Le district de Bostanlyk, dans la province de Tachkent, rassemble presque tous les endroits touristiques les plus célèbres et emblématiques de l’Ouzbékistan. Du moins parmi ceux qui sont les plus proches de la capitale.
C’est précisément là, sur les berges des rivières et du lac artificiel Tcharvak, que sont situées les résidences luxueuses des hauts responsables politiques et de l’administration ainsi que les datchas des hommes d’affaires fortunés. Mais il y a aussi de nombreux camps sportifs, des centres de ski alpin et de loisirs, des sanatoriums et des plages appréciées des visiteurs.
Novastan est le seul média européen (en français, en allemand et en anglais) spécialisé sur l'Asie centrale. Entièrement associatif, il fonctionne grâce à votre participation. Nous sommes indépendants et pour le rester, nous avons besoin de vous ! Vous pouvez nous soutenir en vous abonnant, en réalisant un don défiscalisé à 66 %, ou en devenant membre actif par ici.
Qui en Ouzbékistan ne connait pas la célèbre chanson Britchmoulla, nommée d’après un village des environs ? Ou Tchimgan, la station de ski devenue si populaire auprès des Russes ?
Un manque d’équipement contrebalancé par les ambitions de l’État
Il y a chaque année plus de touristes, alors que les infrastructures laissent à désirer. Les moyens de communication ne sont pas bons, il n’y a pas de canalisations, les décharges d’ordures s’agrandissent et la pollution atteint les réservoirs d’eau.
De son côté, le président ouzbek, Chavkat Mirzioïev, cherche de toutes ses forces à transformer le district en véritable Mecque du tourisme. Dès 2017, il y a créé une zone touristique à laquelle il a appliqué toutes les conditions des zones économiques franches.
Lire aussi sur Novastan : L’Ouzbékistan veut développer son tourisme extérieur et domestique
Toutefois, cette décision a eu peu d’effets. C’est pourquoi le 28 août 2020 Chavkat Mirzioïev a publié un décret, dans lequel il reconnait les problèmes rencontrés dans l’administration du district. Cela inclue les infrastructures qui ne se développent pas, les routes et autres moyens de communication vétustes et les constructions illégales qui se poursuivent.

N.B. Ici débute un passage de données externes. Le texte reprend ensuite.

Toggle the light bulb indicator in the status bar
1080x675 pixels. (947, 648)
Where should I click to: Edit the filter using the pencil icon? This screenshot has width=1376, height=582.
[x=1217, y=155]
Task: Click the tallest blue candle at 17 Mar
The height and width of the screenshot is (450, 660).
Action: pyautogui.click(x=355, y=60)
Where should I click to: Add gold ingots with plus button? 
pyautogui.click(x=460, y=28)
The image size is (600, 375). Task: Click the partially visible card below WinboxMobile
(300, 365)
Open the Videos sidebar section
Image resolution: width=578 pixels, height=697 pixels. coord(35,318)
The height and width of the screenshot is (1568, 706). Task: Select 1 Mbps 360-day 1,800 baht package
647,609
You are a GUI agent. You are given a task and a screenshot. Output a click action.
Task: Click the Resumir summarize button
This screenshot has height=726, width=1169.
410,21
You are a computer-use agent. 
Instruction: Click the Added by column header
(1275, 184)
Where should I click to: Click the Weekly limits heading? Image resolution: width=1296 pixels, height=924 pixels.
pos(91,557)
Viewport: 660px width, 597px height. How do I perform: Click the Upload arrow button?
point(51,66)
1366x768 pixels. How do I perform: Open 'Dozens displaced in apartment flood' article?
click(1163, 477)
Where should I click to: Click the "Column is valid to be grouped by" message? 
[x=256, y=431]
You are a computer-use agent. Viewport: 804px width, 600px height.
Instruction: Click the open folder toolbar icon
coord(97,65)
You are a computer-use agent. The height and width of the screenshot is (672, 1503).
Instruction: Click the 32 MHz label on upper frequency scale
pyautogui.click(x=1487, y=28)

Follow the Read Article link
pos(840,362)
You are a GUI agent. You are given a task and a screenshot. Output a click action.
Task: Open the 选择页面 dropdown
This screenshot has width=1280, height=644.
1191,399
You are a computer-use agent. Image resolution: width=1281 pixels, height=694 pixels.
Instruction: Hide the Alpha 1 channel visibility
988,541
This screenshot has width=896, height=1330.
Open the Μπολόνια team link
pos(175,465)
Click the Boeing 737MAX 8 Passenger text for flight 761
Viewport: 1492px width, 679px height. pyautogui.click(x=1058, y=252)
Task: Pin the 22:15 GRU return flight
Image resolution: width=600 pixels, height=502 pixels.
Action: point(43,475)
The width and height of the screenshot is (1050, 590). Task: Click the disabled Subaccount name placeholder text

Il n’y a toujours pas de plan général de développement. De plus, personne ne s’occupe de la politique de traitement des déchets ni de la protection de l’environnement et des ressources naturelles.
Des instructions présidentielles
En premier lieu, le président veut instaurer dans le district de Bostanlyk, jusqu’au 31 décembre 2022, un système particulier de gestion administrative.
Les fonctions de directeur de la zone touristique franche Tcharvak et de coordinateur des activités de l’administration de tout le district de Bostanlyk seront confiées à une seule personne. Il s’agit du vice-Premier ministre et président du Comité d’État pour le développement du tourisme, Aziz Abdoukhakimov.
Son pouvoir sera étendu. Par exemple, il pourra proposer la nomination et la démission de l’administrateur du district et de son adjoint, ainsi que des représentants au niveau du district des différents départements des services publics centraux. Il pourra démettre de ses fonctions tout fonctionnaire dans le district qui n’aura pas exécuté convenablement les instructions.
Les pouvoirs du vice-Premier ministre dans le district de Bostanlyk revêtiront un caractère presque exceptionnel. La direction à la tête de laquelle il est placé aura à sa disposition les complexes touristiques, les sanatoriums, « les autres biens appartenant à l’État », ainsi que les parcelles de terrain sur lesquelles il est possible d’établir des infrastructures touristiques.
Une direction toute puissante
La direction sera chargée d’« utiliser efficacement » ou de vendre ces biens aux enchères, sur la base d’un inventaire que le cabinet des ministres aura directement approuvé.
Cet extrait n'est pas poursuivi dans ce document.